Playing by the Rules

Thoughts on the right way to craft ordinances

A short thought for today. I read an article on the Chronicle that I found interesting, titled “Blending Elegance and Fast Food.” Here are the most relevant excerpts:

Fast-food restaurants in upscale planned communities such as First Colony, Cinco Ranch and The Woodlands shatter some basic assumptions about retailing. Fast-food chains are used to having it their way, but they are willing to make concessions. They will even do without their logos or tall electric signs if they want to be in a neighborhood badly enough…

…Among the guidelines for retailers in First Colony, in the southwest part of the Houston area, is that signs can’t be on poles. “As long as everybody has to do it, you’re on equal ground”…

…If everybody has to play by the same rules” with architectural guidelines, “then we’re not at a competitive disadvantage,” Todd said.

Debbie Adams, franchise owner of the all-brick McDonald’s across the street from Arby’s, said it didn’t cost more to build in First Colony…

…The Woodlands opened in 1974. Heineman recalled when several years later, a McDonald’s franchisee considered a spot in the Panther Creek Shopping Center in The Woodlands, but he was initially opposed to the guidelines.

For his existing McDonald’s locations, the franchisee had been able to build sites that are highly visible from the freeway, have big golden arches and no landscaping requirements.

However, his McDonald’s in The Woodlands could have no golden arches and would be mostly hidden from the street by trees.

Eventually, he agreed to The Woodlands’ guidelines, and his location became one of the highest-grossing McDonald’s in the Houston area, Heineman said.

Now, mull this over for a bit. Here’s the important take-away:

The design of every building tangibly impacts the values of properties around it. Certain design decisions are very positive for surrounding property owners (Post Midtown). Certain design decisions – especially those that inject ‘standardized’ suburban model buildings into the urban center of our city – are very negative for surrounding property owners.

If we can objectively determine what design features are most important – not minor things like the color of the siding, major things like block-length blank walls – we can create a simple, predictable, easy to comply with, building code. If we adopt it at the city level, and apply it consistently, it will not create a burden on property owners, nor a disincentive for business and development activity.

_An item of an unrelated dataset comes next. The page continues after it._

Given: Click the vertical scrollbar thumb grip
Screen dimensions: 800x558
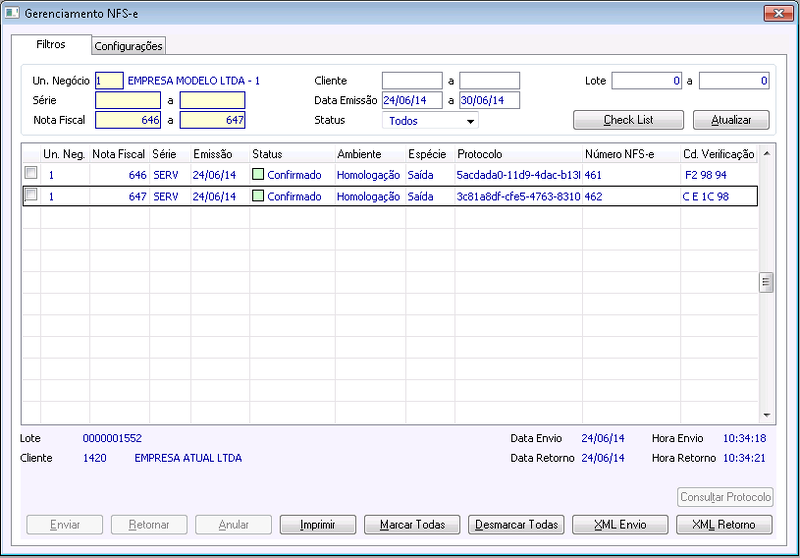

In fact, it would “level the playing field” so that the altruistic builder who builds a building that enhances the surrounding community does not see his efforts go to waste because of an apathetic property owner injecting a negative-impact building next-door. The net result of this, over time, would be a steady, positive change in the quality of our neighborhoods and business districts.

HOWEVER - THE MOST IMPORTANT THING WE MUST DO is simultaneously eliminate every convoluted, cumbersome regulatory impedance that is on the books today. Having a small number of simple, straightforward, easy-to-follow rules benefits everyone. Adding those on top of the sloppy spaghetti mess we’ve got in place already benefits no one.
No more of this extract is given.